Une mère déplacée et ses enfants, sous une tente sur le front de mer de Beyrouth, le 2 avril 2026 en pleine guerre avec Israël. Photo Mohammad Yassine/L'Orient-Le Jour
Environ 770 000 enfants subissent une « détresse accrue en raison de l’exposition répétée à la violence, aux pertes et aux déplacements », a alerté jeudi l’Unicef dans un communiqué.
« Les enfants et les personnes qui s’occupent d’eux signalent des symptômes liés au stress traumatique et au deuil, notamment une peur et une anxiété extrêmes, des cauchemars, des troubles du sommeil et des sentiments de désespoir », a déploré l'Unicef. Le texte indique aussi que « sans soutien en santé mentale et psychosocial dans des environnements sûrs et sécurisés, ces enfants risquent sérieusement de développer des troubles mentaux chroniques ou à vie ».

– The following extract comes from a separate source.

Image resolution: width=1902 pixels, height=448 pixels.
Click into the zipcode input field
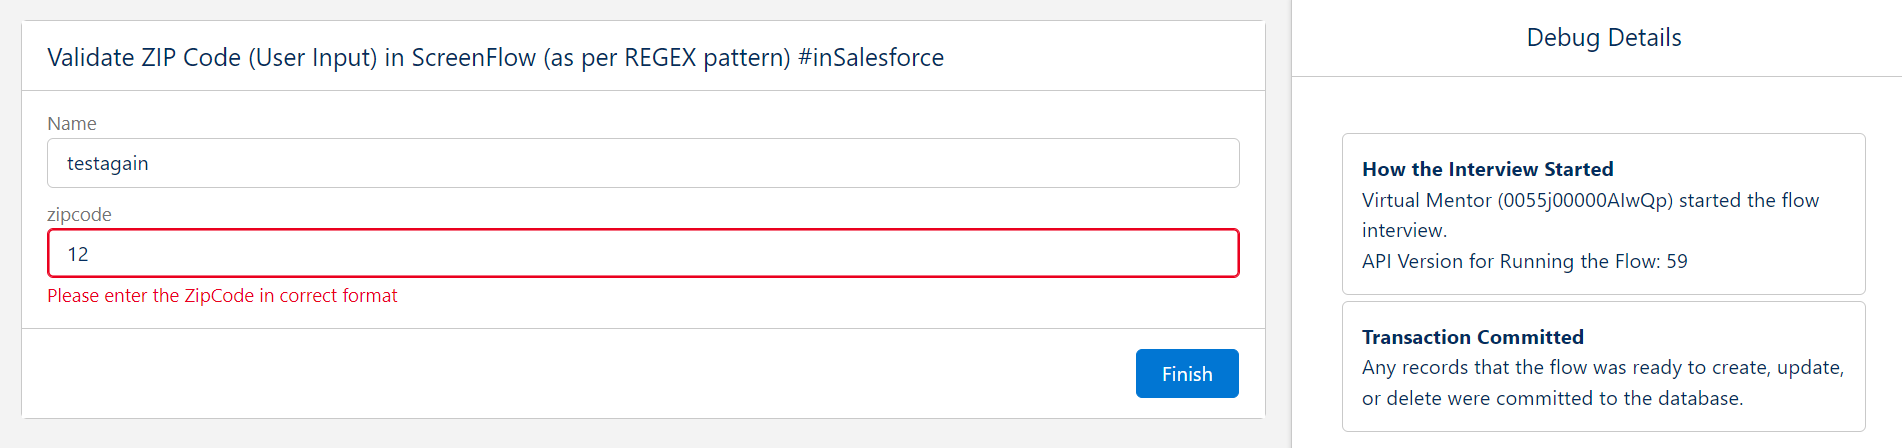pos(642,254)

L'Unicef a aussi indiqué que « malgré le cessez-le-feu conclu le 17 avril, au moins 59 enfants auraient été tués ou blessés. Selon le ministère libanais de la Santé publique, au moins 23 enfants ont été tués et 93 blessés depuis la trêve, ce qui porte le total à 200 enfants tués et 806 blessés depuis le 2 mars, soit l’équivalent de près de 14 enfants tués ou blessés chaque jour ».
Le ministère de la Santé a indiqué mercredi que 2 896 personnes ont été tuées et 8 824 blessées au Liban en raison des attaques israéliennes contre le Liban depuis le 2 mars.